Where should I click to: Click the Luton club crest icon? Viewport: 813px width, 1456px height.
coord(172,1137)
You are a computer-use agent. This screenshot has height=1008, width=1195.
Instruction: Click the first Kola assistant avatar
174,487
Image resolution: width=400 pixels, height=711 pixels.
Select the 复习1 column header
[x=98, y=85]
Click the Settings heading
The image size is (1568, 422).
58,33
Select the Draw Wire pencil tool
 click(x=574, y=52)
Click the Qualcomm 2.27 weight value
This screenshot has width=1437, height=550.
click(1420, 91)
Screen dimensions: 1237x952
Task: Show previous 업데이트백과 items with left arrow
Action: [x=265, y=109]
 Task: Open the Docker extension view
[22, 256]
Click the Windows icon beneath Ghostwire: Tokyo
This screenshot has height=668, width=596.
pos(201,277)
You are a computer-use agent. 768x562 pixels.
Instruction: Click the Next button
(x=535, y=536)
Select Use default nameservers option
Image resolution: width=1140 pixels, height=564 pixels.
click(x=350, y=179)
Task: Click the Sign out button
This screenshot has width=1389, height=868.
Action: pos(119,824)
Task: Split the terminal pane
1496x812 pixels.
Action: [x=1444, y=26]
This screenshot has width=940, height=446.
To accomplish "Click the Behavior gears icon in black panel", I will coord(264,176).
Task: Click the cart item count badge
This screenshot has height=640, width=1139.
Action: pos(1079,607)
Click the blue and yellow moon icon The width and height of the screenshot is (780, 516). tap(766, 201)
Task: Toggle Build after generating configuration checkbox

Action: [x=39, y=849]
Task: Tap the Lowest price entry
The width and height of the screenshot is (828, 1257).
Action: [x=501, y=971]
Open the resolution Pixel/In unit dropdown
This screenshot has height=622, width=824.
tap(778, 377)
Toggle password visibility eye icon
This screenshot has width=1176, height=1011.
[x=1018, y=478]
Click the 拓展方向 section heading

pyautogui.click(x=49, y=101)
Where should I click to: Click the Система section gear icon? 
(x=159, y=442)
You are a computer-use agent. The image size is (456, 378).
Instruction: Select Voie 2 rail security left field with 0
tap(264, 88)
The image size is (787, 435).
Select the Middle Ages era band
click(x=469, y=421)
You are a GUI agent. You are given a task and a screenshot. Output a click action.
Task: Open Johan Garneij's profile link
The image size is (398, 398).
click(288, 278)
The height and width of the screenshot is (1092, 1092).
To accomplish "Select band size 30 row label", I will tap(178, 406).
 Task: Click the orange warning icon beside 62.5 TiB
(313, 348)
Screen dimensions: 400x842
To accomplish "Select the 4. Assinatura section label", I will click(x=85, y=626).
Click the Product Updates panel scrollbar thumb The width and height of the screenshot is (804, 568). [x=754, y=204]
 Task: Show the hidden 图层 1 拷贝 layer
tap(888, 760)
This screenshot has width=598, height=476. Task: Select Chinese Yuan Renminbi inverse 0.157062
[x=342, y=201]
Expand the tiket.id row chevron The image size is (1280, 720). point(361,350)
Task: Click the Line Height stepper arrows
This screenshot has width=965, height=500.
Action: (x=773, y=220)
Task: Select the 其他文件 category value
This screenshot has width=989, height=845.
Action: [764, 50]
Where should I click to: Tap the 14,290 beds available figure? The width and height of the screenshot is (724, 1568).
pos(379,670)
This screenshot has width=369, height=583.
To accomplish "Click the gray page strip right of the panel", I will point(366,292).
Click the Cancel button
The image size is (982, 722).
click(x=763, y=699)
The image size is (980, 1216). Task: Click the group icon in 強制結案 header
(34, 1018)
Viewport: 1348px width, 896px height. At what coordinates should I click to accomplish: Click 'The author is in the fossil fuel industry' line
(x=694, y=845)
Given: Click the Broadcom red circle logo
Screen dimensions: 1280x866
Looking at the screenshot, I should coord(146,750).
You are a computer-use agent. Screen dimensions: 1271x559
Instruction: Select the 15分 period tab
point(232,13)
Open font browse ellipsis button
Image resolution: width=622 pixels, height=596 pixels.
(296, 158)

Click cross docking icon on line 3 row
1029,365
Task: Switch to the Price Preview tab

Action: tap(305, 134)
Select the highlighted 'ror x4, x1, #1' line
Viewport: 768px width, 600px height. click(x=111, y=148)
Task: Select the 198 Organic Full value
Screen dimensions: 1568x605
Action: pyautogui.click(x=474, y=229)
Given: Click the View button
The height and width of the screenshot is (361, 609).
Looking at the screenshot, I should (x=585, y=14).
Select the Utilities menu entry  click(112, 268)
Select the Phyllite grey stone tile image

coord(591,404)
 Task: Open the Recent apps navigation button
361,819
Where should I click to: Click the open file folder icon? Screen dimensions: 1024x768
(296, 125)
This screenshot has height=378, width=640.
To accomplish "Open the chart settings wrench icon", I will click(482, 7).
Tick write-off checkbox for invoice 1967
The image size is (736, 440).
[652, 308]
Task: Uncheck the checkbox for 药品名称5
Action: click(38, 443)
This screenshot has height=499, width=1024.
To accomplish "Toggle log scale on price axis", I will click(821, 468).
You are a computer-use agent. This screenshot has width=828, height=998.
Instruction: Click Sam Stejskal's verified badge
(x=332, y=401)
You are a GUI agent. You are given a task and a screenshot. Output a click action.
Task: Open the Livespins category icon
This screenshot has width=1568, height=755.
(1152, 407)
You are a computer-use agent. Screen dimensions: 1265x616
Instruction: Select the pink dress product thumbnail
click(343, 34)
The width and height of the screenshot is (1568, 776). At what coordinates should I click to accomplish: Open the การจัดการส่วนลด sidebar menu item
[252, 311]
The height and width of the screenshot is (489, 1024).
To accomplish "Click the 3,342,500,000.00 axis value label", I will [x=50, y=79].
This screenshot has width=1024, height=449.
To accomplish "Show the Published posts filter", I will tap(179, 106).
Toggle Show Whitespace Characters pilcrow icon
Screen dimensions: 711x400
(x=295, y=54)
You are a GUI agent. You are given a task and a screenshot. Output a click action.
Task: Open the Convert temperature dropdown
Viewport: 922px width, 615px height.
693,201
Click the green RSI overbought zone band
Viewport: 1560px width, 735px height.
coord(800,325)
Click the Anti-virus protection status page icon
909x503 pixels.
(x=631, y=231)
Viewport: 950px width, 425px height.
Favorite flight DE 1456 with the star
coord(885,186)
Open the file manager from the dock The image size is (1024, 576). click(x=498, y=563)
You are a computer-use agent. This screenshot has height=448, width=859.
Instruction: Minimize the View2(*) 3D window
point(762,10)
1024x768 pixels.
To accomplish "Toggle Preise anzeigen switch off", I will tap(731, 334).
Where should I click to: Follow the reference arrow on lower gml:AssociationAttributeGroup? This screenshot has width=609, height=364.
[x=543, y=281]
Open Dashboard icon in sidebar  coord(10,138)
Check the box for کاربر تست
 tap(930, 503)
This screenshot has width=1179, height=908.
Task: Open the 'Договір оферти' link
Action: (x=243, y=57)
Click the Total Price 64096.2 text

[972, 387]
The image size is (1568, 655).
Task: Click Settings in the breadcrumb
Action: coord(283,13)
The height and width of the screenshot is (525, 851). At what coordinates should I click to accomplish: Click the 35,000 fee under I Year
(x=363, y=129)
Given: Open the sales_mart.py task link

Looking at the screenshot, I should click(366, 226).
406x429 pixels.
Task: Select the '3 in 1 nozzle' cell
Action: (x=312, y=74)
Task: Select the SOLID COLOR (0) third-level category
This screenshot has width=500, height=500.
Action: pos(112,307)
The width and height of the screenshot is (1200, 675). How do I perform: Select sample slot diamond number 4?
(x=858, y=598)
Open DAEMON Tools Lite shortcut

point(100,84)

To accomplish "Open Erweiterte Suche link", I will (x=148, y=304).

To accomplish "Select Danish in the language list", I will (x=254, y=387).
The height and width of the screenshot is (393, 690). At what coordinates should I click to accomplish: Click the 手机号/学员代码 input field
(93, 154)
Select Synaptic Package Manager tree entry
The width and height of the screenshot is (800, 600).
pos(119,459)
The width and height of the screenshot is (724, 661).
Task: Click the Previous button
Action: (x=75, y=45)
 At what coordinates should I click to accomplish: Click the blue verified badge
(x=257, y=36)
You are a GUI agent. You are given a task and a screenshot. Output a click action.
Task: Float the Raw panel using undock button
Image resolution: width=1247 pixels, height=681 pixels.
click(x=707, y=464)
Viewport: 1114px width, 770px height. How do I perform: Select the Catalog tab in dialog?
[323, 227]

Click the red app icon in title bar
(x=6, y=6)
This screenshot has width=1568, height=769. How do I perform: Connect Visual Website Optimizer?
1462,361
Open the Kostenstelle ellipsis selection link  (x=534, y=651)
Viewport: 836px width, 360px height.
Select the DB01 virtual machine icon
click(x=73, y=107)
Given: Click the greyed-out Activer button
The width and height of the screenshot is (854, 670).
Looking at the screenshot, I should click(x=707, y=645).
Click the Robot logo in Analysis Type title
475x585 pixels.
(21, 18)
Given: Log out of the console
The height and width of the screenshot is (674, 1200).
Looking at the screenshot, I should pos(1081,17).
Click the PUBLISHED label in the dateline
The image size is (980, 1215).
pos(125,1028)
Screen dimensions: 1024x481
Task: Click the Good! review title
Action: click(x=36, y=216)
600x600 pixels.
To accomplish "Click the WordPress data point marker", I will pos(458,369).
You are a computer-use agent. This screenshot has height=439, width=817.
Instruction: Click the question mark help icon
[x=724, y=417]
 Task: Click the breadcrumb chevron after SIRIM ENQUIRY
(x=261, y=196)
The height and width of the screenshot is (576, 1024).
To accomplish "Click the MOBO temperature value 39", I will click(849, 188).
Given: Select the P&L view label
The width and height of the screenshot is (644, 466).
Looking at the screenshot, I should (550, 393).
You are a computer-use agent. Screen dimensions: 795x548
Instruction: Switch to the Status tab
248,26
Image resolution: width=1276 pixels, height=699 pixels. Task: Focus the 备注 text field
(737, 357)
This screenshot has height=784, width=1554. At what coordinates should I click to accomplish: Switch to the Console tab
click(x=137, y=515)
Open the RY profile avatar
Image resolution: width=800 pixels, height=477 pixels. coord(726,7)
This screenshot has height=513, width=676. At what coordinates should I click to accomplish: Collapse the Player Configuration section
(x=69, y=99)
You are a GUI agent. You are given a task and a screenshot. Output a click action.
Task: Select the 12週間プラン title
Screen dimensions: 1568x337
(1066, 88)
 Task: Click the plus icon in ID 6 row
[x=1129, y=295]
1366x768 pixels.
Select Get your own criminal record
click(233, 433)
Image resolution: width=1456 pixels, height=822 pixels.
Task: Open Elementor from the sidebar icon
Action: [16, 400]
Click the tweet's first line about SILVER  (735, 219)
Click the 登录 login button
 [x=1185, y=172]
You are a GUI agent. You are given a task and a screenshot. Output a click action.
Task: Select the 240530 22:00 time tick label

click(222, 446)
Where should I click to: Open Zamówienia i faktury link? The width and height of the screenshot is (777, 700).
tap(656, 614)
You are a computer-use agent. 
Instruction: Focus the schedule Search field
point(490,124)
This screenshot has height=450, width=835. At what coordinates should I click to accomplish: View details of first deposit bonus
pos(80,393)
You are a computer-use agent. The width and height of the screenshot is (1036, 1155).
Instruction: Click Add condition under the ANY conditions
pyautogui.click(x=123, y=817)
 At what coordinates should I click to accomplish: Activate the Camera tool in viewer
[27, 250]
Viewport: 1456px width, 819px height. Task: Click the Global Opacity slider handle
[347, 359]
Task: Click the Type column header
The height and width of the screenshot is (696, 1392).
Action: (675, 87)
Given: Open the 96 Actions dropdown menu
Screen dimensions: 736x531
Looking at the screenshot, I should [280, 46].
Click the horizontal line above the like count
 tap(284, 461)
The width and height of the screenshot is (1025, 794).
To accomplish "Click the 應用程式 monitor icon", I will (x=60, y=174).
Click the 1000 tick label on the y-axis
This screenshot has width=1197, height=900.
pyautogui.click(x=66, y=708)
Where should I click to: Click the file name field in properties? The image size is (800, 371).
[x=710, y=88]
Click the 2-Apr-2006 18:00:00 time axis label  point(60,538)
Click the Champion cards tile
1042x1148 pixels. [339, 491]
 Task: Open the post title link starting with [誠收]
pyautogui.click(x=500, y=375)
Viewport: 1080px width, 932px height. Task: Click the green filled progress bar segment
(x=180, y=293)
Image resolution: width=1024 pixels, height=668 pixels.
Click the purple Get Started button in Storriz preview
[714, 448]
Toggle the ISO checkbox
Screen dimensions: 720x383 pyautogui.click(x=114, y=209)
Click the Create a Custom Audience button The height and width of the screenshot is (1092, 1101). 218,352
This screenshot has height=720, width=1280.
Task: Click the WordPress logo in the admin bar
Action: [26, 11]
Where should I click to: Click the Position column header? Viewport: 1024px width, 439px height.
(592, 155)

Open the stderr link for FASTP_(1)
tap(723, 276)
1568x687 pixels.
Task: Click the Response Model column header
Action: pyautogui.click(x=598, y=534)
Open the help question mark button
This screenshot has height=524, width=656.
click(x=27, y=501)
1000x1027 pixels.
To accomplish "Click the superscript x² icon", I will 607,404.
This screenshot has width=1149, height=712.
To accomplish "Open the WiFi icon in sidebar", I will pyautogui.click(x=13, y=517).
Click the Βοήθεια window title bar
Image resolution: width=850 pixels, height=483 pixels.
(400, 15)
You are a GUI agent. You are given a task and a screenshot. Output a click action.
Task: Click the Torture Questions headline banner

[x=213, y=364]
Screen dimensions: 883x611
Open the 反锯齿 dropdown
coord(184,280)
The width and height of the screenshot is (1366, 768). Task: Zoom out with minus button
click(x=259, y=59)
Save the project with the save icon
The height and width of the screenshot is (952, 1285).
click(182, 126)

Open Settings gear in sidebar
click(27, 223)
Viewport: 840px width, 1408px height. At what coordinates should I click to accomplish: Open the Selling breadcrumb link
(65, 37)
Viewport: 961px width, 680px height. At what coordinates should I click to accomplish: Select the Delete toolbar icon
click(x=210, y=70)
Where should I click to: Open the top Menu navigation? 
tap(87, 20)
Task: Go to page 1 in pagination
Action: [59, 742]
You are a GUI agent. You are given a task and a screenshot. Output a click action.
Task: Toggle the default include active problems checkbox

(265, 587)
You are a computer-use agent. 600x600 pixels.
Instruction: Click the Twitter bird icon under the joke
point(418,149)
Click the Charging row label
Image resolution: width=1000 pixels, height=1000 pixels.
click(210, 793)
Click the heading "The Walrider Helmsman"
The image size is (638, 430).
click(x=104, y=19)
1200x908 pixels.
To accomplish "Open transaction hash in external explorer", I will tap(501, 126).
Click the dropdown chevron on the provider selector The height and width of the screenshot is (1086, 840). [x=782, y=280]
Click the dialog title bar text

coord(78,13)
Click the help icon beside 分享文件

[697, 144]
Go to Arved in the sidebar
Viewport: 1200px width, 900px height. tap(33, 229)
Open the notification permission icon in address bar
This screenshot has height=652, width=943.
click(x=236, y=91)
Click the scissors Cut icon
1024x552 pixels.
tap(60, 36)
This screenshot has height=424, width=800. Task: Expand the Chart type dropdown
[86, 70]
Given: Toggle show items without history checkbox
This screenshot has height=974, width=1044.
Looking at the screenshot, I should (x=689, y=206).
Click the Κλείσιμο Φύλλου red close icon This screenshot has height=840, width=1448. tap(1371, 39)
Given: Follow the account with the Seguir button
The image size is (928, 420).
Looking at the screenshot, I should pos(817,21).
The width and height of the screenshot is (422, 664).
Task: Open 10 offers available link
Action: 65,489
§
What is required:
Quote the data above from the line containing "Viewport: 950px width, 425px height." to the line containing "has height=448, width=859.", inclusive, and stop.

Written answer:
Viewport: 950px width, 425px height.
Favorite flight DE 1456 with the star
coord(885,186)
Open the file manager from the dock The image size is (1024, 576). click(x=498, y=563)
You are a computer-use agent. This screenshot has height=448, width=859.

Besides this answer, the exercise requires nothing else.